During surgical exploration of Companero's abdomen, Dr. Maureen Kelleher, clinical assistant professor of sports medicine and surgery, discovered three large enteroliths in the transverse and right dorsal colon. An enterotomy was performed, and the enteroliths were removed.

Enteroliths are intestinal “stones” or mineral deposits that form in thin layers over a small piece of foreign matter ingested by the horse, such as a sliver of wood, a pebble or grains of sand. Enteroliths may remain in the colon for variable periods of time, but result in obstructive colic when the normal gastrointestinal motility moves the enterolith from a larger-diameter colon structure to a smaller-diameter structure. Some breeds of horses are predisposed to enteroliths, which are also caused by certain diets and are more prevalent in horses in North America's Western states. Unusual for a horse with enteroliths, Companero has lived his entire life on the East Coast.

Companero needed a little assistance from the center's large animal lift during his recovery from surgery. Once back in his stall, he remained bright and comfortable during his post-operative care, which included fluid therapy, antibiotics and analgesia. The gelding was started on a careful refeeding schedule shortly after surgery.

After seven days in the hospital, Companero and his companion Diablo were transported home. Detailed instructions for an adjusted diet were provided to his owner, Sally Alexander, who will continue his rehabilitation care at home.

Sally, who has been riding for more than 50 years, describes Companero as her “fun” horse. She has spent the past 11 years trail riding through woods and fields, and in the mountains with her husband, Steve, on his off-track thoroughbred, Diablo. Steve and Diablo enjoy jumping and they travel from their home in Gettysburg, PA, to Virginia on a regular basis for jumping lessons. Of course, Diablo accompanied Companero to the hospital to provide moral support during his treatment.
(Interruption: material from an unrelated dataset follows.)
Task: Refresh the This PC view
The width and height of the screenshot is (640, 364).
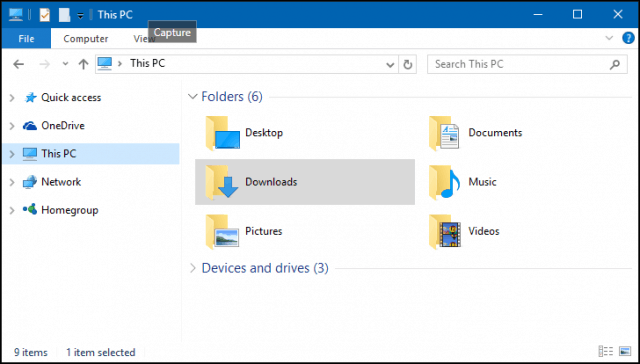Action: tap(407, 64)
“Everyone at the hospital was so caring and took Companero's problems into account, and that made all the difference in his great outcome. He has bad knees and has trouble getting up when he is down, so extra planning and effort were needed to get him up after surgery,” said Sally, who was very concerned about her gelding because of his age and physical challenges. “It was also great that Dr. Kelleher had experience in this type of problem, which I understand is unusual for this area. We can't thank everyone at the hospital enough for the great care both horses received during their stay.”